Data listing:
────────────────────
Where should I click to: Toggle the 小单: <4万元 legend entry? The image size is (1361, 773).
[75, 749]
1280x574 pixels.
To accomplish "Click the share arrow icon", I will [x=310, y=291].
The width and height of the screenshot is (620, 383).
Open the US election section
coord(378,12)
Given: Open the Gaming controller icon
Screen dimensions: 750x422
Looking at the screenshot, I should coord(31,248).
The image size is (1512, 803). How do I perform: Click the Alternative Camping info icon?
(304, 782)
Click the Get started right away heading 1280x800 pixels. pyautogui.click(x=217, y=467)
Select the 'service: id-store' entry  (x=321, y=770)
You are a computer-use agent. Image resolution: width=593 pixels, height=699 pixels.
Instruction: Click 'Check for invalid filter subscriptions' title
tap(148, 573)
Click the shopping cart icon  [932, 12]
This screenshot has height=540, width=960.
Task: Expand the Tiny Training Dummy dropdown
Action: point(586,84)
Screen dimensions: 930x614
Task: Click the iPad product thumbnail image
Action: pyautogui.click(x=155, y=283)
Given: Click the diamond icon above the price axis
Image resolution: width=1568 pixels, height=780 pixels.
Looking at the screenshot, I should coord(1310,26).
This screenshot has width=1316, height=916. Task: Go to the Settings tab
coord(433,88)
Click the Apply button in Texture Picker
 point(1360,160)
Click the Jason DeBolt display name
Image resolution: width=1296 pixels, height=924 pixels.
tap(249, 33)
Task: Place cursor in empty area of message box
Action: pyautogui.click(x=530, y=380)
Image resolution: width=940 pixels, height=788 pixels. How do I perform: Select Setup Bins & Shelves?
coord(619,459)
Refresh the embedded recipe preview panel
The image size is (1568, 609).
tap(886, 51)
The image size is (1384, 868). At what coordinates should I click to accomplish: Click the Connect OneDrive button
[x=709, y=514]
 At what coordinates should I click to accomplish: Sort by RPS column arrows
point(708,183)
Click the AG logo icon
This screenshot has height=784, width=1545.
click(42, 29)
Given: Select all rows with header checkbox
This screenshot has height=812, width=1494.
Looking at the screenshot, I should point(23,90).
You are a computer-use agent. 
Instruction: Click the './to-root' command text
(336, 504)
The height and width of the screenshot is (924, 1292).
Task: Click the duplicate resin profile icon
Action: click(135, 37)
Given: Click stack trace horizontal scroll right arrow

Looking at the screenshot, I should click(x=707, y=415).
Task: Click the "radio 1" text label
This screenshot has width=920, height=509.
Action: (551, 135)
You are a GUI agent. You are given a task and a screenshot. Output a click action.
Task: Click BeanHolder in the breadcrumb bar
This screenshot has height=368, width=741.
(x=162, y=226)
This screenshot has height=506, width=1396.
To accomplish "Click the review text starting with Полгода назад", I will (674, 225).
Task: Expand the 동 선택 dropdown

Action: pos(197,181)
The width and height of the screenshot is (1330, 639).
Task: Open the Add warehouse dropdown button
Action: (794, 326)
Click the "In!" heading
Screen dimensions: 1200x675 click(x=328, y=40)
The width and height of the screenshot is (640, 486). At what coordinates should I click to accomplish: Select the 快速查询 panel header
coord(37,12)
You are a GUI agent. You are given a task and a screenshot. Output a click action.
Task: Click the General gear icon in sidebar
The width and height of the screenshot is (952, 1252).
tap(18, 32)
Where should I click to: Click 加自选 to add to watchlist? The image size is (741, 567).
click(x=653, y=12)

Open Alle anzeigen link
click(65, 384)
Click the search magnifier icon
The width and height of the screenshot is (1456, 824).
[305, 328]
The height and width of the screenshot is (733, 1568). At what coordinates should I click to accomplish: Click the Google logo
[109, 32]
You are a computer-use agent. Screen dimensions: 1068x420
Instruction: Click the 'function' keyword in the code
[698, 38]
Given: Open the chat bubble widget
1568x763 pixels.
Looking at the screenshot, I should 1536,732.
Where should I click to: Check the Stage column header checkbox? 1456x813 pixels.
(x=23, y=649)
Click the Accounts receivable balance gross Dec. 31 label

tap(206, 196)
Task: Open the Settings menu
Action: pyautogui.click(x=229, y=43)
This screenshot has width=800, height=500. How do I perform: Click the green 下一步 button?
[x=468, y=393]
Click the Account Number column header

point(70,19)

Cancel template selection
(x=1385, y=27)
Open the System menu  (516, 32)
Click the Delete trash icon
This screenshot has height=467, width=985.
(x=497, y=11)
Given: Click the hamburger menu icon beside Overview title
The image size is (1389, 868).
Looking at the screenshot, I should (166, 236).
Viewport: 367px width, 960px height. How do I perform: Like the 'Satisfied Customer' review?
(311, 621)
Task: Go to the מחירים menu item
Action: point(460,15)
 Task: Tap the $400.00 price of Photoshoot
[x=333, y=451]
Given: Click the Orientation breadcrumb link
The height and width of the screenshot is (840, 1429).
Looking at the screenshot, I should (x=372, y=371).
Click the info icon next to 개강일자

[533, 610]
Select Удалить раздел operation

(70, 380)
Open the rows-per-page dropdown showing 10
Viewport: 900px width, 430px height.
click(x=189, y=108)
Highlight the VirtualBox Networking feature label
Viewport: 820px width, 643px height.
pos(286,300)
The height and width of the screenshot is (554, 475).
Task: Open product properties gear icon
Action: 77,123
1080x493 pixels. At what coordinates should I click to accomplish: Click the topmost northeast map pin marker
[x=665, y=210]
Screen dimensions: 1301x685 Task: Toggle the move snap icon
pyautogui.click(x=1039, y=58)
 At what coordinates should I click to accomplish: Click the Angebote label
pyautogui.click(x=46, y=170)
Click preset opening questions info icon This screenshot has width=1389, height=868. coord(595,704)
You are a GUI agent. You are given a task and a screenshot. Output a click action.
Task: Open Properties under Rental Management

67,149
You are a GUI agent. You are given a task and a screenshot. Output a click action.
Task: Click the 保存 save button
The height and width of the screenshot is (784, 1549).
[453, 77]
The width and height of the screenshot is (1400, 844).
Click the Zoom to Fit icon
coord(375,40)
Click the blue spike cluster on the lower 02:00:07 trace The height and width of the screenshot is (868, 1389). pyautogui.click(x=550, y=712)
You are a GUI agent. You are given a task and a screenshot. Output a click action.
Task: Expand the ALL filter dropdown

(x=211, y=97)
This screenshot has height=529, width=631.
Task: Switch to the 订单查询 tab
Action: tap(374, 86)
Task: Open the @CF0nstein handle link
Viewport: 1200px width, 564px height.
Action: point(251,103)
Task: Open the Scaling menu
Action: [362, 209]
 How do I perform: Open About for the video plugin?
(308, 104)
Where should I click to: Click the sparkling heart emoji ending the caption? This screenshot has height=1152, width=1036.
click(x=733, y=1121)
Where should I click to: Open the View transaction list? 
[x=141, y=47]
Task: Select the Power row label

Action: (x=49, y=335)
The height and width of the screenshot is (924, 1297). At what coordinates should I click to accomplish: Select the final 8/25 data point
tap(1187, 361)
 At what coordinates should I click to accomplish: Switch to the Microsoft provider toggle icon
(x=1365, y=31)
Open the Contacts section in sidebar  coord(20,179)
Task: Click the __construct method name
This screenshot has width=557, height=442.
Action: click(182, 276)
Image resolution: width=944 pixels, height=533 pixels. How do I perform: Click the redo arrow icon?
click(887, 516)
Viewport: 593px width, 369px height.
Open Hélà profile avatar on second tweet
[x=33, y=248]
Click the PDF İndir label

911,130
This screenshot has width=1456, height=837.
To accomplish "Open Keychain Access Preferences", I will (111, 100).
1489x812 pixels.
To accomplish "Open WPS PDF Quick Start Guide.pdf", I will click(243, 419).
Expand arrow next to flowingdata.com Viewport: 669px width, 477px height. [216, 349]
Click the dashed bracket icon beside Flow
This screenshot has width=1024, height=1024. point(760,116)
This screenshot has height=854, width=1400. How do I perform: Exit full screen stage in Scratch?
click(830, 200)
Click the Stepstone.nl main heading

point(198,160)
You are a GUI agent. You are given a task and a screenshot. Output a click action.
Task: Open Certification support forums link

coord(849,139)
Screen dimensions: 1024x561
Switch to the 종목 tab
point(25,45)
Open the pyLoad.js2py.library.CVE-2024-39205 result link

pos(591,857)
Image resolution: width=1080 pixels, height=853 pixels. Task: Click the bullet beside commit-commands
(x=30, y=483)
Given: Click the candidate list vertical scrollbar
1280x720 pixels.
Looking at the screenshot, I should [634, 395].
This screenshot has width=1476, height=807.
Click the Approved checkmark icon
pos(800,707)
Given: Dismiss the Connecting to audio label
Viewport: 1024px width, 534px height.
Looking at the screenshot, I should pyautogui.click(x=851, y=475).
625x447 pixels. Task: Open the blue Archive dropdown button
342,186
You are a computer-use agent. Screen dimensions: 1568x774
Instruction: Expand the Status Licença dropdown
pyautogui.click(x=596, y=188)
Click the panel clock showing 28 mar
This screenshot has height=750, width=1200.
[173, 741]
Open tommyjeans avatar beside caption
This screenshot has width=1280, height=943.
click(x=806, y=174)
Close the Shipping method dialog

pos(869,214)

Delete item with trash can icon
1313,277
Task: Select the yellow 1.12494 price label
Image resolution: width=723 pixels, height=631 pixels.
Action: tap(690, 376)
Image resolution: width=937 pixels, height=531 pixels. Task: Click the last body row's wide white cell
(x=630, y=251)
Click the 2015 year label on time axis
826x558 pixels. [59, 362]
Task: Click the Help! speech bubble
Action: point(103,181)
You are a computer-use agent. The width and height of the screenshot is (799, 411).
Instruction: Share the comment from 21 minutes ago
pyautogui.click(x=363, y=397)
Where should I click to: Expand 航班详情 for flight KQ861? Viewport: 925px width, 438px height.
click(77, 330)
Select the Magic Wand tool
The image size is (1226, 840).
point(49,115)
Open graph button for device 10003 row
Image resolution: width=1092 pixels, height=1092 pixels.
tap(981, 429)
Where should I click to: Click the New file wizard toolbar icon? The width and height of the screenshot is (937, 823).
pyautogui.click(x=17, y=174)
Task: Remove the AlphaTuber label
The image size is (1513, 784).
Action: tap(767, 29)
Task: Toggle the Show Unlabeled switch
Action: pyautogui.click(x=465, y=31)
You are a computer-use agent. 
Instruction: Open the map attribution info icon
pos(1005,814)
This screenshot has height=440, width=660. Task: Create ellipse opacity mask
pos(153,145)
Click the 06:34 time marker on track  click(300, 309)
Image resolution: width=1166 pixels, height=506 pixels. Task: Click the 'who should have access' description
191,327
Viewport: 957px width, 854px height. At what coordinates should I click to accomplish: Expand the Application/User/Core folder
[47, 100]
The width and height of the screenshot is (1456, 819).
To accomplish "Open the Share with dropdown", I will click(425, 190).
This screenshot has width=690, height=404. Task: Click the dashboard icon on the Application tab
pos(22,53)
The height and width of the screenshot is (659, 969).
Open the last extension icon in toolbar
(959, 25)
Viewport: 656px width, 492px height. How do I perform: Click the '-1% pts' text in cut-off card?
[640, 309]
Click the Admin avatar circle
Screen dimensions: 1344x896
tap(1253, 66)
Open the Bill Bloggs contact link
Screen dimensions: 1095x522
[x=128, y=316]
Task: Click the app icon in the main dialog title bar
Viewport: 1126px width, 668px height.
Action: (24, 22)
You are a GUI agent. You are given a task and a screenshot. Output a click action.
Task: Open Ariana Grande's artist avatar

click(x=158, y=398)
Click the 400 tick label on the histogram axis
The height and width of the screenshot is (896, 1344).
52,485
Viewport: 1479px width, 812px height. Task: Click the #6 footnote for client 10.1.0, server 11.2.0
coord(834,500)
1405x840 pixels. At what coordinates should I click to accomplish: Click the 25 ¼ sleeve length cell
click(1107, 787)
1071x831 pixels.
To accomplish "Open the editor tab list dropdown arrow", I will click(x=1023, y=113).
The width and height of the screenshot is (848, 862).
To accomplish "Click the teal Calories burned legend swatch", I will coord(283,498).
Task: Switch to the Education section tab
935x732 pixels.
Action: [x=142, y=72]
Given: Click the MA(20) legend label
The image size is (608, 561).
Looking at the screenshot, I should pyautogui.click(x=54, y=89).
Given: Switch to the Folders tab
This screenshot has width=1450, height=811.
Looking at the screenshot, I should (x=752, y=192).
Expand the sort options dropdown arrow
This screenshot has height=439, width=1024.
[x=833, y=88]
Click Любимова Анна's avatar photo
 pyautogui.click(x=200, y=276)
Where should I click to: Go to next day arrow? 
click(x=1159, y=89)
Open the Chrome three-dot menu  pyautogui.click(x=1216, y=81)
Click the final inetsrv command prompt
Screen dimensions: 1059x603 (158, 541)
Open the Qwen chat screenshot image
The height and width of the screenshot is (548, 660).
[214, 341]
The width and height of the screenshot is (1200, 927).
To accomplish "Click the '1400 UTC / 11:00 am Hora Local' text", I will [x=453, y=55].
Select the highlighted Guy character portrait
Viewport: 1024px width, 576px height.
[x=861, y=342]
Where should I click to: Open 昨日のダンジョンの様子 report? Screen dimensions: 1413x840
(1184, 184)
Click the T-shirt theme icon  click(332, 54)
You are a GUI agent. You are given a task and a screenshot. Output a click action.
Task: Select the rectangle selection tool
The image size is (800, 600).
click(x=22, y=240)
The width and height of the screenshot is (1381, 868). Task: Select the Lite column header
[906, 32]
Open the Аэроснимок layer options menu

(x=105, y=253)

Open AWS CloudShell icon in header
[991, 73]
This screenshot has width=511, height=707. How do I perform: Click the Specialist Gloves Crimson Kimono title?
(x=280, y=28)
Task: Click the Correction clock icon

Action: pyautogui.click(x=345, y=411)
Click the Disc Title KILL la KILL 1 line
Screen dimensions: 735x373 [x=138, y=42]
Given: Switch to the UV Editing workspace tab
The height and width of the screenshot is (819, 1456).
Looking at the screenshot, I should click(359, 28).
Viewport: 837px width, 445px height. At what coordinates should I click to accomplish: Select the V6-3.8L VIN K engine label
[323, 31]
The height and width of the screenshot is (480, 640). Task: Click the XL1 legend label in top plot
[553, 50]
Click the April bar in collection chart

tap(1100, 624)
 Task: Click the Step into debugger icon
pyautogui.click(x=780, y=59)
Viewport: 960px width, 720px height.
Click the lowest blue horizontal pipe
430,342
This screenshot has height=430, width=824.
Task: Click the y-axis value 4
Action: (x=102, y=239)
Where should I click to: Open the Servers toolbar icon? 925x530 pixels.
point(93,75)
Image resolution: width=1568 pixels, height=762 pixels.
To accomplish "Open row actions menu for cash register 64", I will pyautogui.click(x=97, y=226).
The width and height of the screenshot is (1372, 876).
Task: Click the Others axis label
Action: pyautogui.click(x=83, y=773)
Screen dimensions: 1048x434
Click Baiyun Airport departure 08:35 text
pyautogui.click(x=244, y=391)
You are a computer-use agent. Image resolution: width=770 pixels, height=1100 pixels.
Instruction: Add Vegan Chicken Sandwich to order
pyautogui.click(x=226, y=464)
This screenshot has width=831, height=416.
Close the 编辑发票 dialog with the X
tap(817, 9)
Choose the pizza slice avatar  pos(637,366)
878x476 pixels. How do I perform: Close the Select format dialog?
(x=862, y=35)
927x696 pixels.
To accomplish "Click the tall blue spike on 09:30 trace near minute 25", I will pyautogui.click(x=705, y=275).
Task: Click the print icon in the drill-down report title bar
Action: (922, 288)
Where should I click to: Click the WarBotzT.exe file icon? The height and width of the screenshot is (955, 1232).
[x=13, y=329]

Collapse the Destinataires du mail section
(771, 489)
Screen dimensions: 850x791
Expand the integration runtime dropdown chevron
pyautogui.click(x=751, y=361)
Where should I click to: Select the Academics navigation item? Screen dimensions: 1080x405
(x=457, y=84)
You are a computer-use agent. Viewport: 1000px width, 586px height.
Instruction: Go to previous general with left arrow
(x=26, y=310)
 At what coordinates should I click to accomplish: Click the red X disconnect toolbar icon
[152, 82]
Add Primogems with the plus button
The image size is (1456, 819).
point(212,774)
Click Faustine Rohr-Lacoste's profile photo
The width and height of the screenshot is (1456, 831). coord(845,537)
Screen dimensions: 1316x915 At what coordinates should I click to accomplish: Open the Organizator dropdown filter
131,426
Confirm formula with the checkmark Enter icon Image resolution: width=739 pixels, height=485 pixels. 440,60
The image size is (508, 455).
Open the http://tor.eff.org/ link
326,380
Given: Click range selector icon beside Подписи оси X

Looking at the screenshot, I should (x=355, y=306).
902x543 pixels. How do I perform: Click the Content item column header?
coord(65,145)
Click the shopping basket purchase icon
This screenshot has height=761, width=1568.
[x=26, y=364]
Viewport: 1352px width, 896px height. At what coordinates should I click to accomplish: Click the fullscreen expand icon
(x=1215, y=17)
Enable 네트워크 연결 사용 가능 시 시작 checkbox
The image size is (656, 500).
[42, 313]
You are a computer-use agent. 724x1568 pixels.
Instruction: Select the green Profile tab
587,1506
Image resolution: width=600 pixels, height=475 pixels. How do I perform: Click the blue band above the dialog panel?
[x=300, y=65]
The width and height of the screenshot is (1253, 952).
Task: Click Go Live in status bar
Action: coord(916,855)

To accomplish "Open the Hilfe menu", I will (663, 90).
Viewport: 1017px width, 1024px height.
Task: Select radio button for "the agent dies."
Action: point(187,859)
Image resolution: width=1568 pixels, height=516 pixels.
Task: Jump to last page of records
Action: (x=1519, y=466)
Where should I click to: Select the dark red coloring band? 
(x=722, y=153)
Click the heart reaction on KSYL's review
────────────────────
Stated problem: Pull together every line from the items above that contains the word "heart".

Output of the exercise:
Where should I click to: Click the sparkling heart emoji ending the caption? This screenshot has height=1152, width=1036.
Click the heart reaction on KSYL's review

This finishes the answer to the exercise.